Micro LED mengacu pada teknologi yang menggunakan mikron-LED skala sebagai unit piksel yang memancarkan-cahaya dan merakitnya dengan modul penggerak untuk membentuk rangkaian tampilan-densitas tinggi. Dibandingkan dengan teknologi layar utama saat ini seperti LCD dan OLED, Micro LED memiliki keunggulan lintas-generasi dalam hal kecerahan, resolusi, konsumsi energi, masa pakai, kecepatan respons, dan stabilitas termal, dan merupakan produk berikutnya yang diakui secara internasional{ {4}}teknologi tampilan generasi.
Namun, industrialisasi Micro LED masih menghadapi banyak tantangan. Pertama, sulit untuk mencocokkan persyaratan mengemudi unit tampilan-densitas tinggi dalam ukuran kecil. Kedua, teknologi transfer massal yang populer di industri ini sulit untuk memenuhi kebutuhan pengembangan tampilan resolusi tinggi-dalam hal biaya dan hasil. Khusus untuk aplikasi resolusi ultra-tinggi-seperti AR/VR, tidak hanya resolusi yang diperlukan untuk melebihi 3000PPI, tetapi juga piksel tampilan harus memiliki frekuensi respons yang lebih cepat.
The cooperative team aimed at the field of high-resolution micro-display, and proposed a technical solution for the 3D monolithic integration of MoS2 thin-film transistor driver circuit and GaN-based Micro LED display chip. The team developed a non-"massive transfer" low-temperature monolithic heterogeneous integration technology, using a nearly non-destructive large-size two-dimensional semiconductor TFT manufacturing process, to achieve a high-brightness, high-resolution microdisplay of 1270 PPI, which can meet the needs of future microdisplays. Display, vehicle display, visible light communication and other cross-field applications.
Among them, compared with the traditional two-dimensional semiconductor device process, the new process developed by the team improves the performance of thin film transistors by more than 200 percent , reduces the difference by 67 percent , and the maximum driving current exceeds 200 μA/μm, which is better than IGZO, LTPS and other commercial materials. It shows the huge application potential of two-dimensional semiconductor materials in the display driving industry. This work is the first in the world to integrate two emerging technologies of high-performance two-dimensional semiconductor TFT and Micro LED, which provides a new technical route for the future development of Micro LED display technology.
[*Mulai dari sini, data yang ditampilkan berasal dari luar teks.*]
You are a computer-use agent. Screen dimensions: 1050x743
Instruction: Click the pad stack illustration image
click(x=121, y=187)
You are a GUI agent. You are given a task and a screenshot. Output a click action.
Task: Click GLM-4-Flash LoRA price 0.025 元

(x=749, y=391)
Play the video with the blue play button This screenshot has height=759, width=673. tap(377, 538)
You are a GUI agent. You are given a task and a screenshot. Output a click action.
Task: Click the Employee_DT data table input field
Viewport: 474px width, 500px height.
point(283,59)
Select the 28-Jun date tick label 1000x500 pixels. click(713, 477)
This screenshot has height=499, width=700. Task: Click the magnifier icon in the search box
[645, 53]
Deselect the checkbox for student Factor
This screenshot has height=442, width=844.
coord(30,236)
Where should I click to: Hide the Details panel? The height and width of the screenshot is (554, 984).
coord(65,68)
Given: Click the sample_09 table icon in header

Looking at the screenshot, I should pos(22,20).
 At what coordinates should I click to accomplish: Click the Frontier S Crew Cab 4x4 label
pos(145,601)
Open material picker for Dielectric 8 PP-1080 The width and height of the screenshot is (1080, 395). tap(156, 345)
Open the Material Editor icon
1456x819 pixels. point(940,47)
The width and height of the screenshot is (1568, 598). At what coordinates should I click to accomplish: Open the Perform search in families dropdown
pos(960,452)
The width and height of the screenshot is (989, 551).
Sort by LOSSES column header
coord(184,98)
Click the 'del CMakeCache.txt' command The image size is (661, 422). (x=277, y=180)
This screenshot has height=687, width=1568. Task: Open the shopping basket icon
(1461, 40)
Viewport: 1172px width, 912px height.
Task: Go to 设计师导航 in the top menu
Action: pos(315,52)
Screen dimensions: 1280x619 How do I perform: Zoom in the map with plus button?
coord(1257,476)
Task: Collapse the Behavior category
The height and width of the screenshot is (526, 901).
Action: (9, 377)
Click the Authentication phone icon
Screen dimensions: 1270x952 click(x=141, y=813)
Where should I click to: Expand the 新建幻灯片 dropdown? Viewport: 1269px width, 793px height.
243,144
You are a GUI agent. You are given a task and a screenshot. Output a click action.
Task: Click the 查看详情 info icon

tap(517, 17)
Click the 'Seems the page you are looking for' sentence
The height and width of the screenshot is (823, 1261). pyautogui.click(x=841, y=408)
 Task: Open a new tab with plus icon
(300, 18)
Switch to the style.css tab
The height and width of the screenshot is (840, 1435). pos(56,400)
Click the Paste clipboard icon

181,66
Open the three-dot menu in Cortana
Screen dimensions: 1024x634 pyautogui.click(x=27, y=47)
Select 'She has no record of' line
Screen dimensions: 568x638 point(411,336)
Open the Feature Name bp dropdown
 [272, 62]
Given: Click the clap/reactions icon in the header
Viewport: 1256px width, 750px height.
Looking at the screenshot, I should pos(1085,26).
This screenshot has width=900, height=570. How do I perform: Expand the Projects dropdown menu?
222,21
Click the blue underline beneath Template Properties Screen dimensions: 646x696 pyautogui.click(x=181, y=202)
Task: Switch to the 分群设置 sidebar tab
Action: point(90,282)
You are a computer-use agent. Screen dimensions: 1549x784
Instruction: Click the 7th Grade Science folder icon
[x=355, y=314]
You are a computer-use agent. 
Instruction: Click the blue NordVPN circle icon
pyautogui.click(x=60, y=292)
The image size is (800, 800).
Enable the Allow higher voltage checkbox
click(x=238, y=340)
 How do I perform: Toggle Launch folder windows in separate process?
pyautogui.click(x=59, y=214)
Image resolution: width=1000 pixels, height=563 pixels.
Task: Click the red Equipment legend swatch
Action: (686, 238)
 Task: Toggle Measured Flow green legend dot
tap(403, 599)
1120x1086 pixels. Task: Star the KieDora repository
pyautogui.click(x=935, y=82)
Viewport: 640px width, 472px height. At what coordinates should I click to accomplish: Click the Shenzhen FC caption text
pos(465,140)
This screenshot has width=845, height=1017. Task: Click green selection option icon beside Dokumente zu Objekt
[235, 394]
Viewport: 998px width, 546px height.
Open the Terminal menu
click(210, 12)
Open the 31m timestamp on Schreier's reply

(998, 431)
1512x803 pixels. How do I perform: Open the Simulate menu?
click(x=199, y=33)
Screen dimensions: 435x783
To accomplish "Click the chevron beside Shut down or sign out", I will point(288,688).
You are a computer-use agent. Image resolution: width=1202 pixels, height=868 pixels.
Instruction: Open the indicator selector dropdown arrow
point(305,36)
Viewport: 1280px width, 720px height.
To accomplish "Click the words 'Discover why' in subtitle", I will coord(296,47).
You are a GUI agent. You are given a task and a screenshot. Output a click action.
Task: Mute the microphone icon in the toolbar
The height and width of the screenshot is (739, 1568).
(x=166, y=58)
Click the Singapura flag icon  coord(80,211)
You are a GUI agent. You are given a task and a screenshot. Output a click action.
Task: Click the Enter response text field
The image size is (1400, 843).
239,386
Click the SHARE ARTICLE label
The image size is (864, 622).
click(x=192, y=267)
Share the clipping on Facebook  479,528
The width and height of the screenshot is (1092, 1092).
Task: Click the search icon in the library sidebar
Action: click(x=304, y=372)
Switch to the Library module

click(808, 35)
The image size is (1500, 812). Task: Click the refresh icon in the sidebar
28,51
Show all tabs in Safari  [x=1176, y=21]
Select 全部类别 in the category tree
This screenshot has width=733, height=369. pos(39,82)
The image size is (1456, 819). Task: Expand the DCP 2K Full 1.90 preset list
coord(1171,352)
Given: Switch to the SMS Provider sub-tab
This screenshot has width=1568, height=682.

The above works are respectively named "Epitaxial growth of wafer-scale molybdenum disulfide semiconductor single crystals on sapphire" (corresponding authors are Prof. Wang Xinran and Prof. Wang Jinlan of Southeast University) and "Three dimensional monolithic Micro LED display driven by atomically-thin transistor matrix" (corresponding authors). It was published online in Nature Nanotechnology recently.
This series of work has been supported by projects such as Jiangsu Province's Frontier Leading Technology Basic Research Project, the National Natural Science Foundation of China, and the National Key RD Program. Changchun Institute of Optics and Mechanics, Chinese Academy of Sciences, Tianma Microelectronics Co., Ltd., Nanjing Huanxuan Semiconductor Co., Ltd., etc.